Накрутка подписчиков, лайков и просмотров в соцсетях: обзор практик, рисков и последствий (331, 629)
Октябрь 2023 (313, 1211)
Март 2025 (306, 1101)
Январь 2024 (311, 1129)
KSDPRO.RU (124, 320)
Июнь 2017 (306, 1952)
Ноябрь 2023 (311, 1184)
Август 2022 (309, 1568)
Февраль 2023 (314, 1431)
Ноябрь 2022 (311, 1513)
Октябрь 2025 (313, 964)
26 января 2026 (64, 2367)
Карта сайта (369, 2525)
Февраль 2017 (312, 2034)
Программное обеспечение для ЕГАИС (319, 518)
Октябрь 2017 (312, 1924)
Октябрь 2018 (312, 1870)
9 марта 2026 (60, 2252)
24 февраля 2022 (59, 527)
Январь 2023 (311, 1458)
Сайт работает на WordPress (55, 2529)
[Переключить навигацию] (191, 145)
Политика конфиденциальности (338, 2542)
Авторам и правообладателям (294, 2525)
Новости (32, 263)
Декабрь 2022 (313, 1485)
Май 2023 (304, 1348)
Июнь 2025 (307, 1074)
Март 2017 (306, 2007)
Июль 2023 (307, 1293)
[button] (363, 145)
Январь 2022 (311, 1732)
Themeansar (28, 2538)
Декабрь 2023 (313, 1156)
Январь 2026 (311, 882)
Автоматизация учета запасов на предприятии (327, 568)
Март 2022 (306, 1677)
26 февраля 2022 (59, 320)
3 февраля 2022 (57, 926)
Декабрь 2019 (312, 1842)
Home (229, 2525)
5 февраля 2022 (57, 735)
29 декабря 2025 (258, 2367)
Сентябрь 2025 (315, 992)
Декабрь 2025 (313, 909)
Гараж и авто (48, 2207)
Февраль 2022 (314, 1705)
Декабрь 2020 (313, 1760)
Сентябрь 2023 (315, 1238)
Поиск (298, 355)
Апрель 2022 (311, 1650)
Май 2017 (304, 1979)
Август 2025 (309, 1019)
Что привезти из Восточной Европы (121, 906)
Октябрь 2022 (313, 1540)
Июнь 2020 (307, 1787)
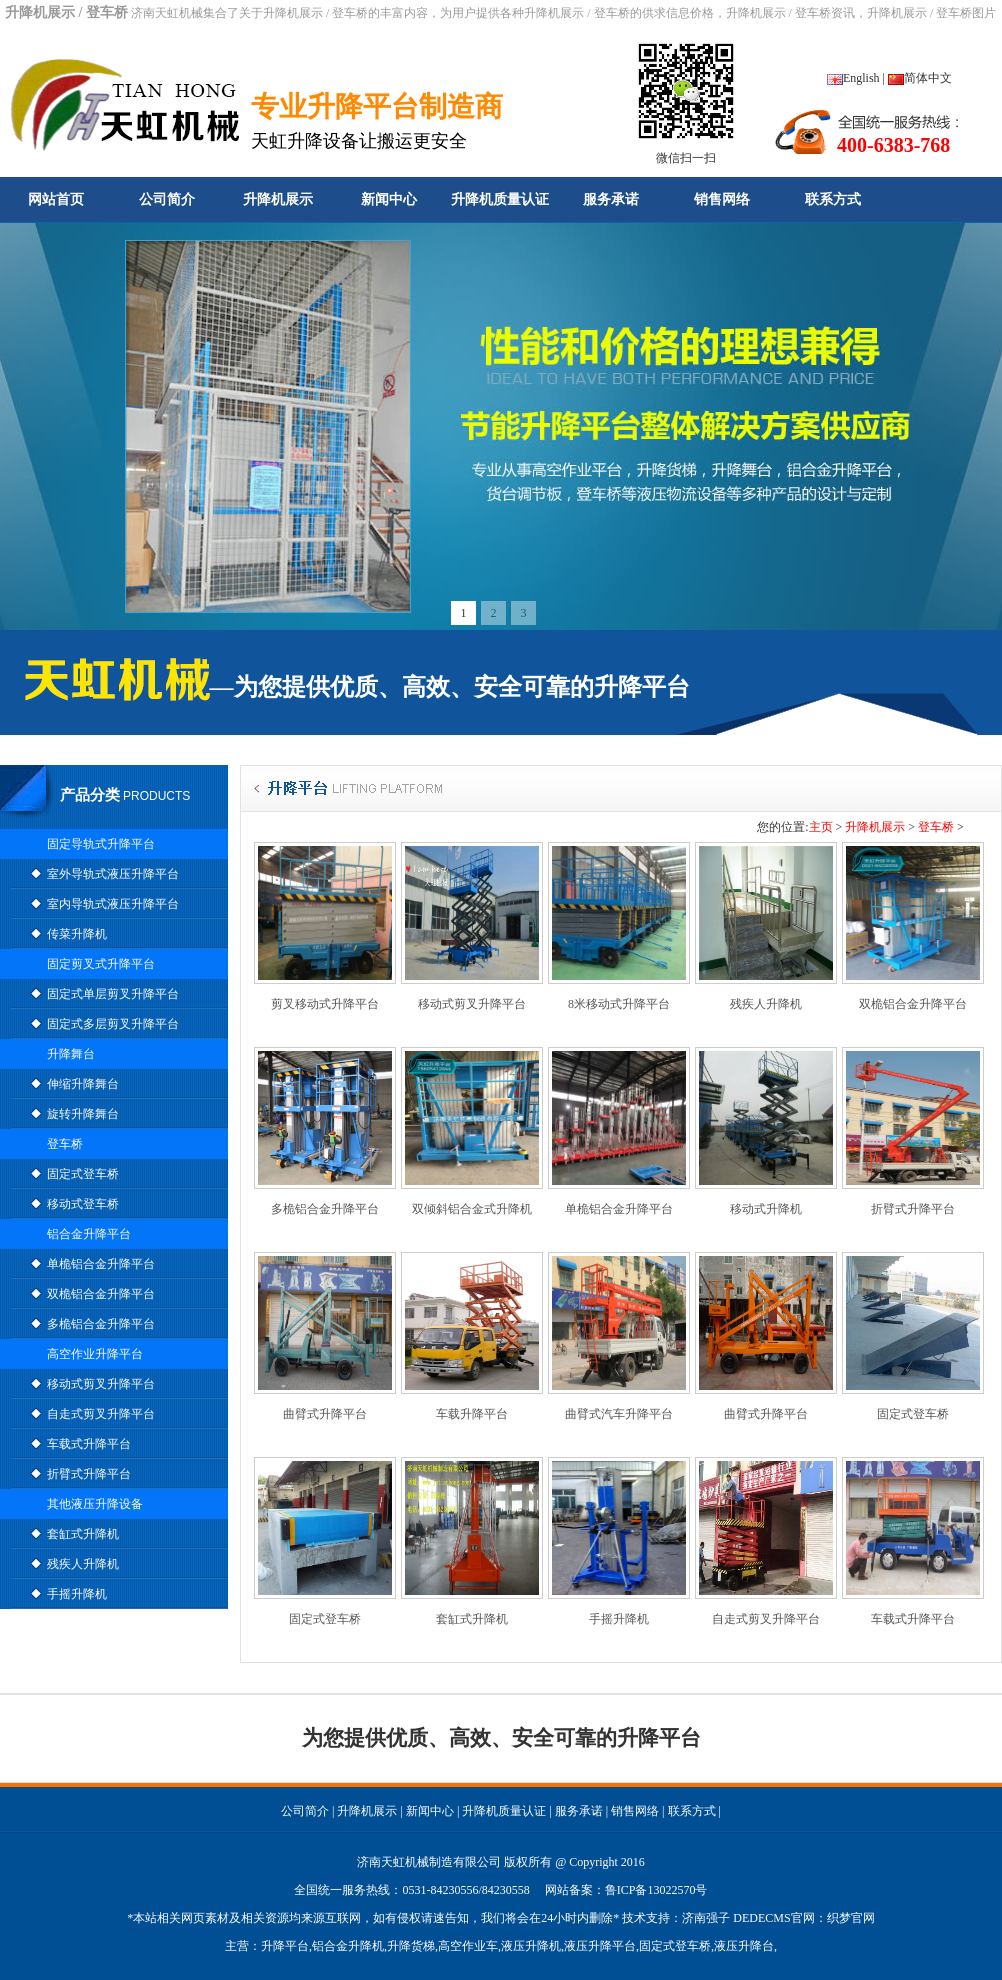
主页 (821, 827)
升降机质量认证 (500, 199)
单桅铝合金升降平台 (101, 1264)
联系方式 (833, 199)
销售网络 (722, 199)
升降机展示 (278, 199)
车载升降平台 (472, 1414)
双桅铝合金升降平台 (101, 1294)
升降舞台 (71, 1054)
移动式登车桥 (83, 1204)
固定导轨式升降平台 (101, 844)
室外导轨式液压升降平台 (113, 874)
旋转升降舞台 (83, 1114)
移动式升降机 (766, 1209)
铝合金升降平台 (89, 1234)
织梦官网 (851, 1918)
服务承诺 (611, 199)
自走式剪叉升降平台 (101, 1414)
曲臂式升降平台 (325, 1414)
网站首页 (56, 199)
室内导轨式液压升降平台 (113, 904)
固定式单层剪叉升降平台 (113, 994)
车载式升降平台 (89, 1444)
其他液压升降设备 (95, 1504)
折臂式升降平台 (89, 1474)
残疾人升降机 (83, 1564)
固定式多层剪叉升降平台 (113, 1024)
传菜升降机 (77, 934)
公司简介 (167, 199)
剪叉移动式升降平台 (325, 1004)
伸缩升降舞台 (83, 1084)
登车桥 (65, 1144)
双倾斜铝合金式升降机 (472, 1209)
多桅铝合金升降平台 (101, 1324)
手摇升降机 (77, 1594)
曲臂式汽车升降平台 (619, 1414)
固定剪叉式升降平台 (101, 964)
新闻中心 (389, 199)
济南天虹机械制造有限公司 (429, 1862)
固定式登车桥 (83, 1174)
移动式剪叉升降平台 (101, 1384)
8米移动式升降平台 (619, 1004)
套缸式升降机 (83, 1534)
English (853, 78)
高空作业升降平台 (95, 1354)
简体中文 (920, 78)
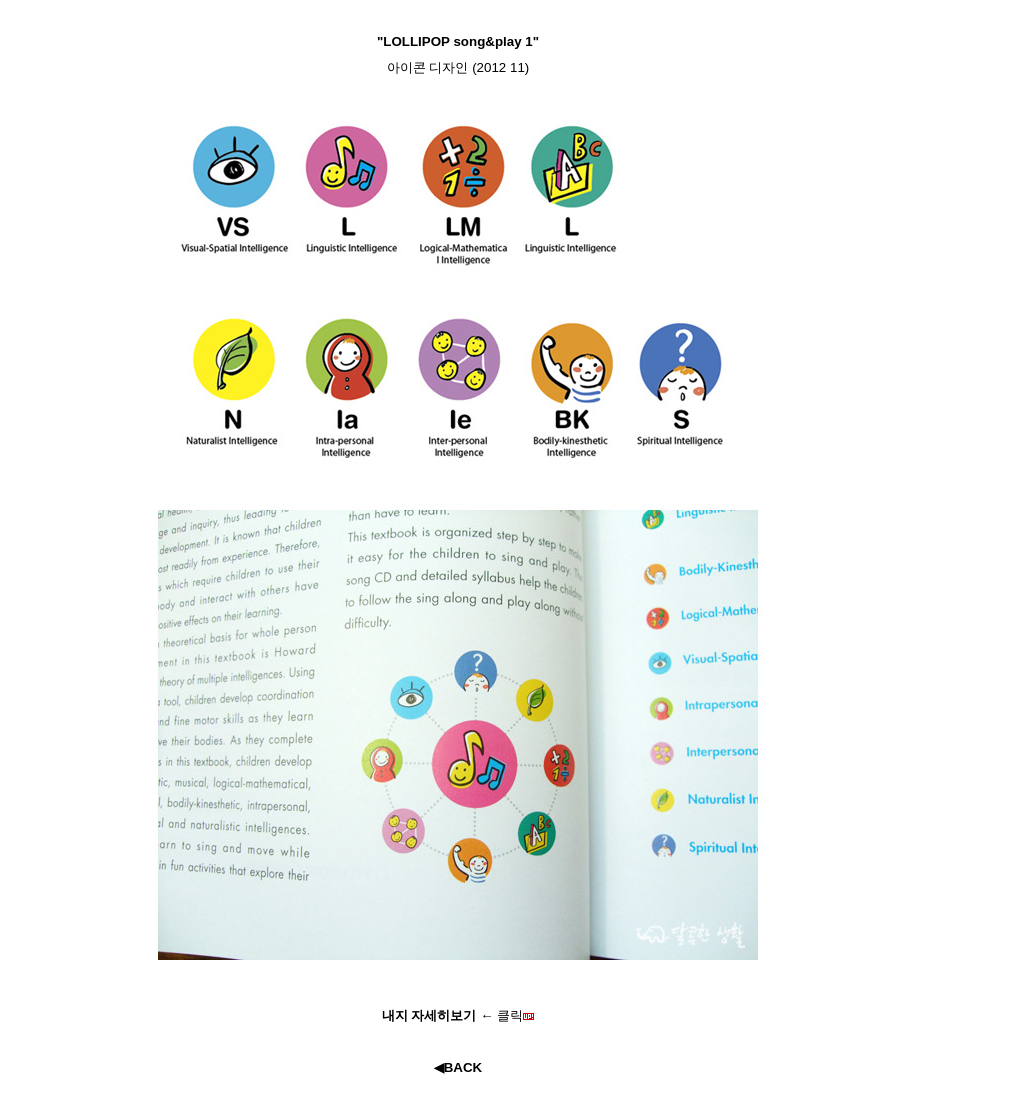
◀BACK (458, 1067)
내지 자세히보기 (431, 1015)
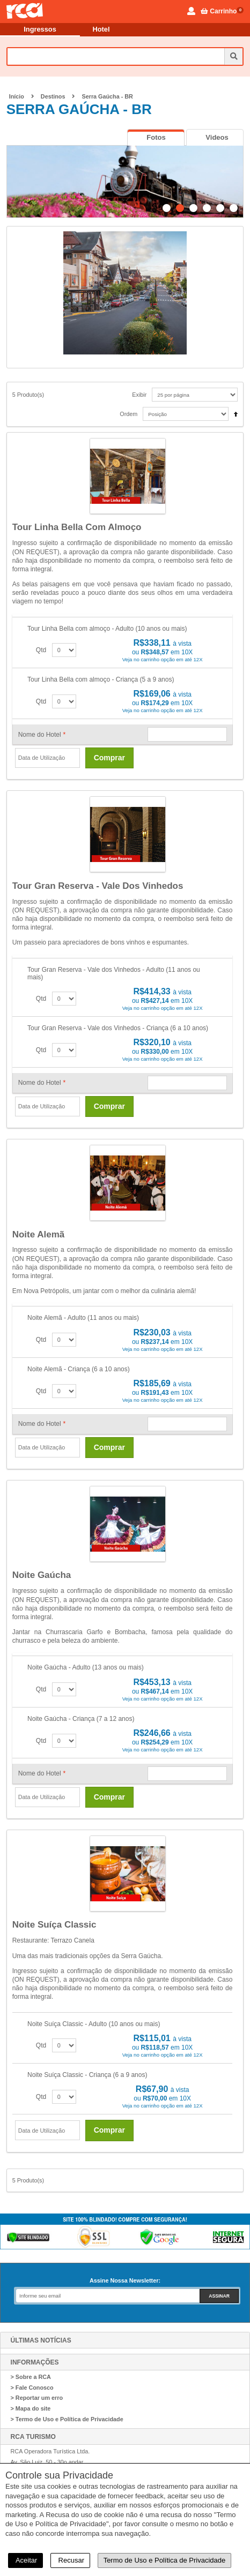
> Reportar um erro (37, 2397)
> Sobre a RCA (31, 2377)
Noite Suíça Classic (54, 1925)
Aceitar (25, 2560)
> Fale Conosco (32, 2387)
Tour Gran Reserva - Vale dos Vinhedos (97, 886)
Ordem (128, 414)
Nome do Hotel (41, 734)
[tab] (156, 137)
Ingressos (40, 29)
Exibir (139, 394)
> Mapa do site (31, 2408)
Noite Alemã (38, 1234)
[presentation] (156, 137)
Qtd (41, 650)
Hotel (101, 29)
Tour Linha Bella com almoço (77, 527)
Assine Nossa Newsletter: (125, 2280)
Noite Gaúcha (41, 1575)
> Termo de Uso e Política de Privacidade (67, 2419)
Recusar (70, 2560)
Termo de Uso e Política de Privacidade (165, 2560)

* * * * * * * * *

#### Exercise objective
Turn the data, starting at the line that contains "伸缩升降舞台 (83, 1084)" and ending at the very last line, into a numbered list with no blank lines. Skip the pictures.

#### Solved exercise
1. 伸缩升降舞台 (83, 1084)
2. 登车桥 (65, 1144)
3. 双倾斜铝合金式升降机 (472, 1209)
4. 多桅铝合金升降平台 (101, 1324)
5. 手摇升降机 (77, 1594)
6. 曲臂式汽车升降平台 (619, 1414)
7. 固定剪叉式升降平台 (101, 964)
8. 新闻中心 (389, 199)
9. 济南天虹机械制造有限公司 (429, 1862)
10. 固定式登车桥 (83, 1174)
11. 移动式剪叉升降平台 (101, 1384)
12. 8米移动式升降平台 (619, 1004)
13. 套缸式升降机 (83, 1534)
14. English (853, 78)
15. 高空作业升降平台 (95, 1354)
16. 简体中文 (920, 78)
17. ◀BACK (458, 1067)
18. 내지 자세히보기 (431, 1015)
19. > Reportar um erro (37, 2397)
20. > Sobre a RCA (31, 2377)
21. Noite Suíça Classic (54, 1925)
22. Aceitar (25, 2560)
23. > Fale Conosco (32, 2387)
24. Tour Gran Reserva - Vale dos Vinhedos (97, 886)
25. Ordem (128, 414)
26. Nome do Hotel (41, 734)
27. [tab] (156, 137)
28. Ingressos (40, 29)
29. Exibir (139, 394)
30. > Mapa do site (31, 2408)
31. Noite Alemã (38, 1234)
32. [presentation] (156, 137)
33. Qtd (41, 650)
34. Hotel (101, 29)
35. Tour Linha Bella com almoço (77, 527)
36. Assine Nossa Newsletter: (125, 2280)
37. Noite Gaúcha (41, 1575)
38. > Termo de Uso e Política de Privacidade (67, 2419)
39. Recusar (70, 2560)
40. Termo de Uso e Política de Privacidade (165, 2560)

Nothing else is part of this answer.